Es una novela que habla del debate entre la obediencia y la lealtad, los límites del periodismo y del periodista, el buen hacer de las personas por encima de las instituciones y los cargos, las empresas y los empresarios.
Un hombre se ha suicidado, conserje en Petrol de France. Su madre no se lo cree, y lo explica meridianamente a la comisaria Ruiz y a su ayudante. Nadie que se acabe de comprar un fascinante Aston Martín, se suicida. La comisaria no es madre pero la cree.
Margen
También ha vuelto Javier Luna, ese periodista de raza, de los que ya no quedan; de los que utilizan y se dejan utilizar por las fuentes, pero que está siempre un paso por delante desbrozando el camino de la noticia, contando la realidad para tratar de encontrar la verdad. Tomás, nuestro informático, aburrido, discreto pero eficaz, amigo de sus amigos, también está presente. En todo momento, aunque esté desquiciadamente ausente en parte de la novela.
En esta segunda novela no hablaremos de la oscuridad y falta de transparencia de la Iglesia católica como hizo la autora en Verano en rojo.  Seguimos con la oscuridad y la falta de trasparencia de las nuevas iglesias que condicionan la vida, los deseos, los pecados y los castigos de los que trabajan en ellas. Las empresas mundializadas, donde no importan el escándalo que les rodee, aunque ese escándalo sean más de treinta suicidios: “Al Consejo le interesará más el informe sobre reducción de gastos fijos que le tengo preparada para la próxima junta. Hemos logrado una disminución del personal… Te aseguro que eso es todo lo que les importará”, afirma uno de los personajes. En los tiempos que corren (hacia atrás, claro) eso significa que despedirán a muchos para ser reemplazados por muchos pero que cobren mucho menos.
Una comisaria de verdad
María Ruiz es una policía que aún se cree lo que hace. Luna es un periodista que no puede permanecer quieto ante la llamada de una amiga, una juez, pidiéndole ayuda porque han secuestrado a su hija pequeña. Todo vale en el mundo de la empresa. Pero los que hoy son verdugos, mañana pueden ser víctimas. Y para las empresas globalizadoras de codicia, todos somos víctimas.

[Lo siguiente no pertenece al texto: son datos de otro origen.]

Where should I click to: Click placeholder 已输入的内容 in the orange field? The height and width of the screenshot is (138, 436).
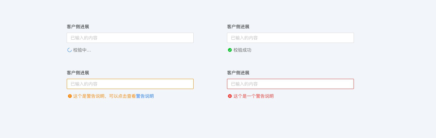84,84
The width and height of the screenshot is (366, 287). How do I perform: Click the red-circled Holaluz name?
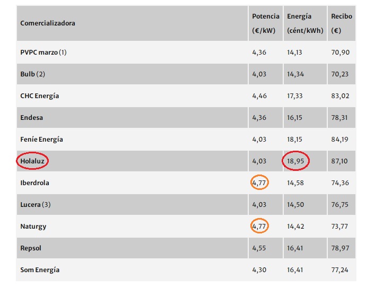[33, 161]
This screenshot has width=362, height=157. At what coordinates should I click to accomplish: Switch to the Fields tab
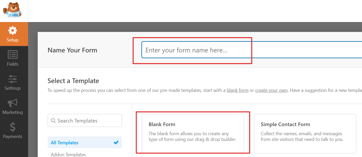tap(12, 58)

Berna Gonzalez-Harbour nos propone una novela de acción, cambiando en cada capítulo la diversidad de espacios y personajes que maneja y utiliza con una feme fatale como las buenas novelas clásicas y durante apenas unos días en tiempo real. No importa si no nos describe detalladamente los lugares, los paisajes y el paisanaje, como hace  el Michael Connelly de Echo Park o Nueve dragones. No necesita explicarnos la mirada derrotada de una pareja desahuciada, ni teorizar lo que significa el echar a un contenedor de basura un carnet de un club de golf.
Hace que termines la novela diciéndote, ”va un capítulo más y lo dejo para mañana”. Hay un mañana, claro, pero te has terminado la novela. En ese mañana es cuando piensas en lo mucho que sin decir, te ha dicho la autora. 
Si usted conoce a algún director de personal, algún ejecutivo agresivo ésta sería una novela perfecta para amargarles con su lectura. Una pequeña venganza. Pero me temo que los directores de personal no leen, sólo escriben expedientes de regulación de empleo, donde los nombres de las personas son simples números, simples estadísticas del tanto por ciento necesario.
En Margen de error la segunda novela de Berna González-Harbour, las personas tienen nombre. Son personas, no números. No les contaremos el final, pero ya estamos esperando la tercera novela de la comisaria María Ruiz, y de Javier Luna. Nos gusta que ganen los buenos. En la realidad no ganan, pero para eso se escriben novelas como ésta. Ah y que vuelva también Tomás, siempre hay … Margen de error.